Extensive benchmarks and reviews of time-dependent density functional theory (TDDFT) have been published, covering at least 50 functionals. Here, we do not use one of the (meta)GGA or hybrid functionals but highlight the particular TDDFT method that does not use the Kohn–Sham (KS) potential of some exchange-correlation functional, but uses the exact Kohn–Sham potential or a close approximation to it in the SCF calculations. Such KS-potential-based TDDFT results have been proven to yield excellent results. For routine application, it is required that a computationally simple approximation (as a density functional) to the exact KS potential is available. In this paper, we benchmark TDDFT calculations with a recently developed model KS potential and compare them to advanced quantum chemical methods and experimental data. The target systems here are medium-sized molecules. These TDDFT calculations based on good KS potentials prove to be competitive in accuracy with sophisticated ab initio methods. An advantage is the possibility to use large basis sets (also for large molecules), enabling a description of valence excitations and Rydberg (or mixed valence-Rydberg) excitations on the same footing.
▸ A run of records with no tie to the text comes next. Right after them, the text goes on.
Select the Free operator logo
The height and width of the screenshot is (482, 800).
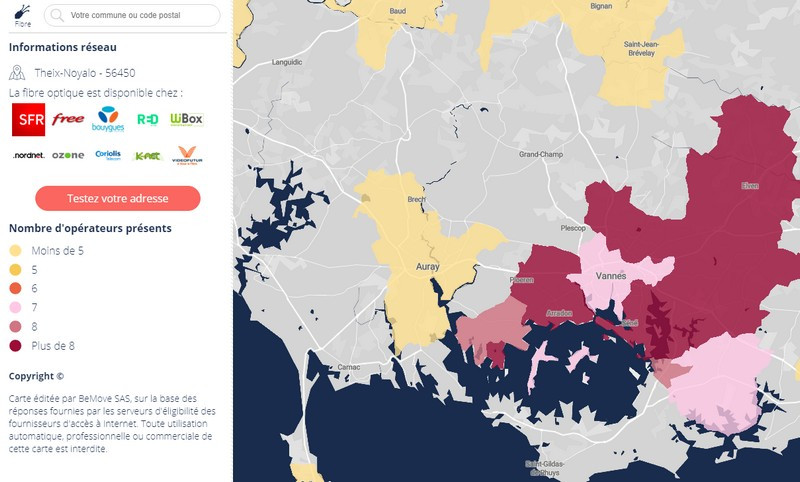[68, 119]
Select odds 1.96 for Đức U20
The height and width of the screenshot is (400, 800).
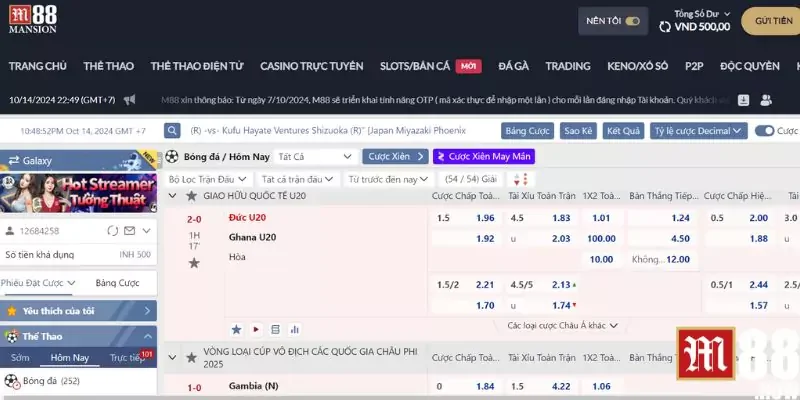pyautogui.click(x=485, y=218)
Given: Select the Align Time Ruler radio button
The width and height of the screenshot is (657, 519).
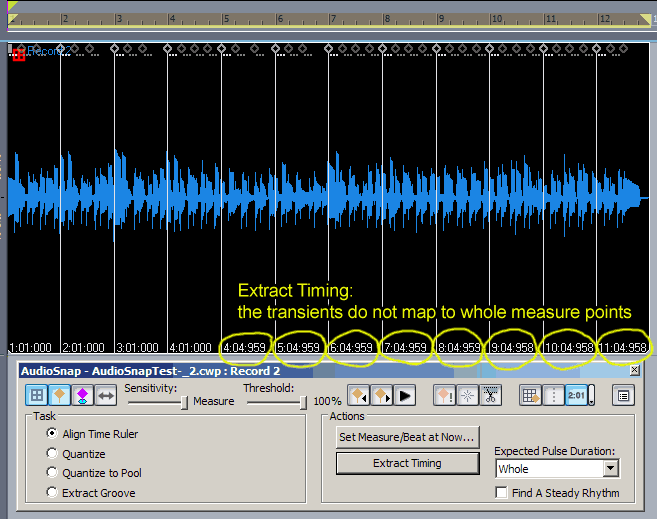Looking at the screenshot, I should [x=52, y=434].
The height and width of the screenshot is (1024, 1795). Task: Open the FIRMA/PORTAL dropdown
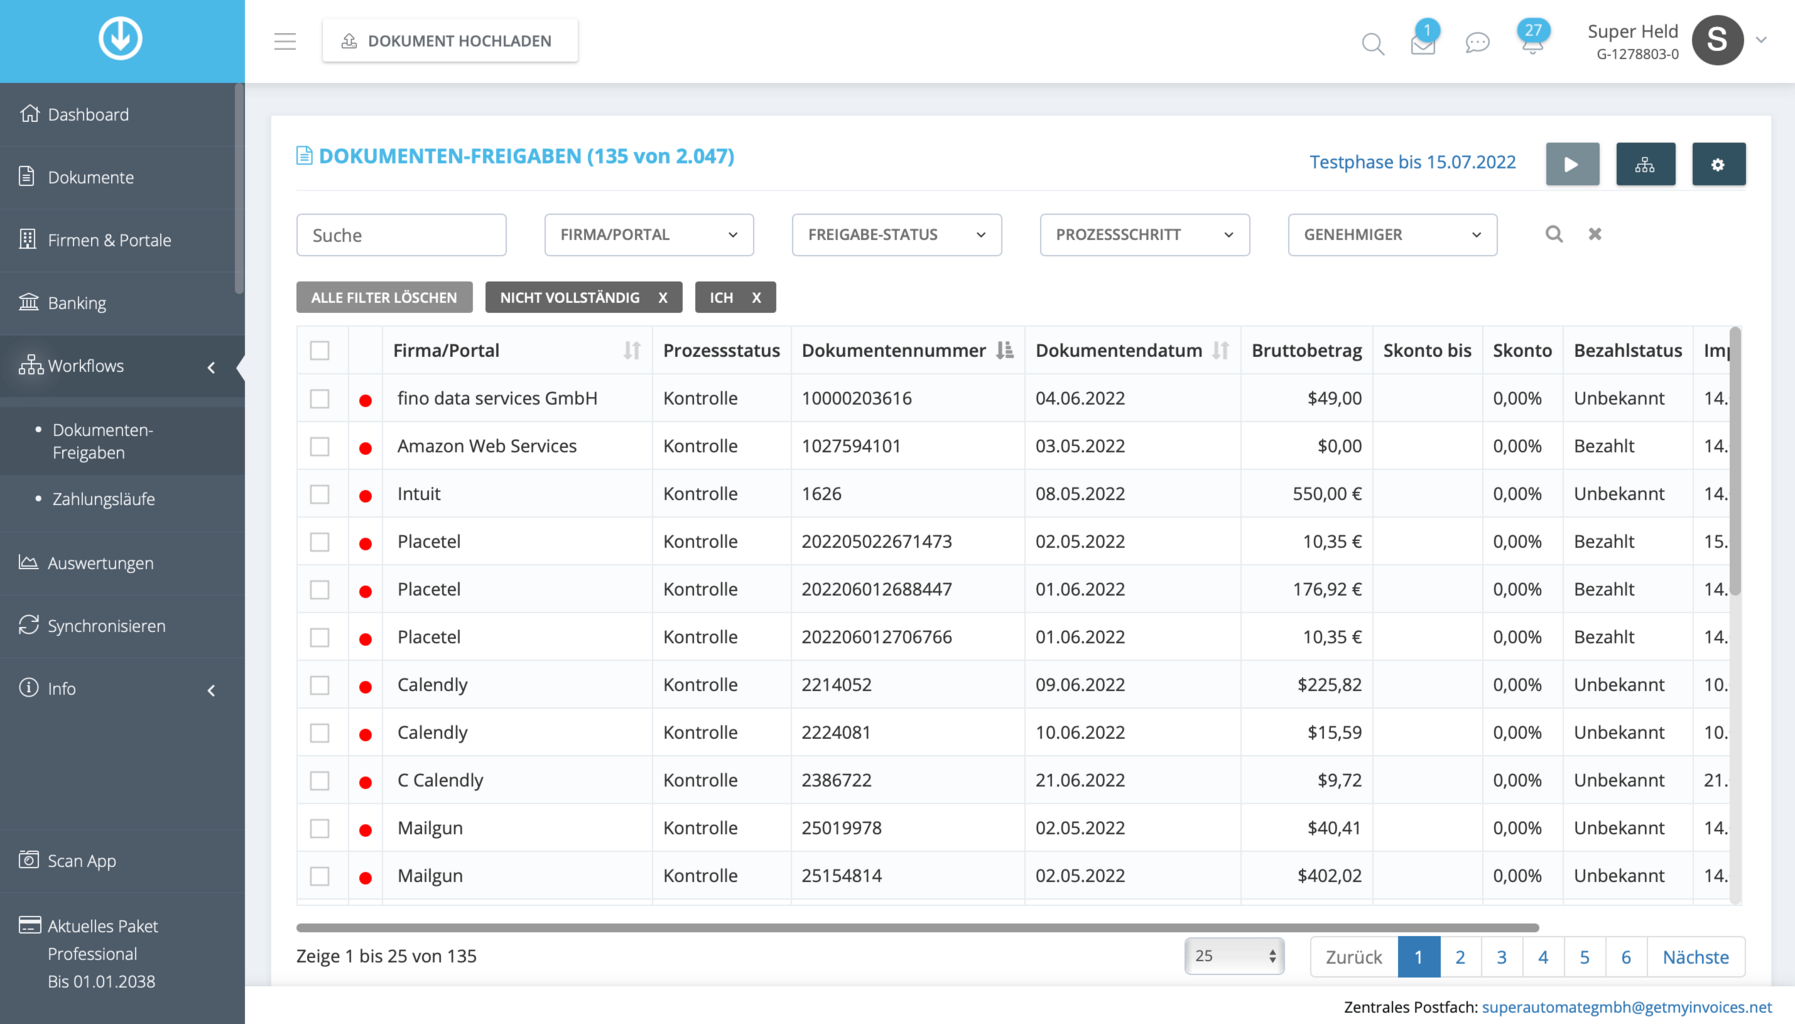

This is necessary for high accuracy; a sophisticated but expensive method that cannot handle large basis sets cannot achieve high accuracy. An advantage of the use of a (close to) exact Kohn–Sham potential is the realistic nature (shape and energy) of both the occupied and the virtual KS orbitals, affording an interpretation of excitations in terms of one or a few single orbital-to-orbital transitions. This obviates the need for extensive optimization of the virtual orbitals for the purpose of interpreting excitations. To highlight the importance of the realistic nature of the KS virtuals, including the Rydberg orbitals, we discuss and reassess the nature of the 2¹ A_g state of s-trans-1,3-butadiene, which has been widely considered as a prototype excitation with large double excitation character. Charge-transfer and true double excitations cannot be handled by the simple ALDA kernel used here.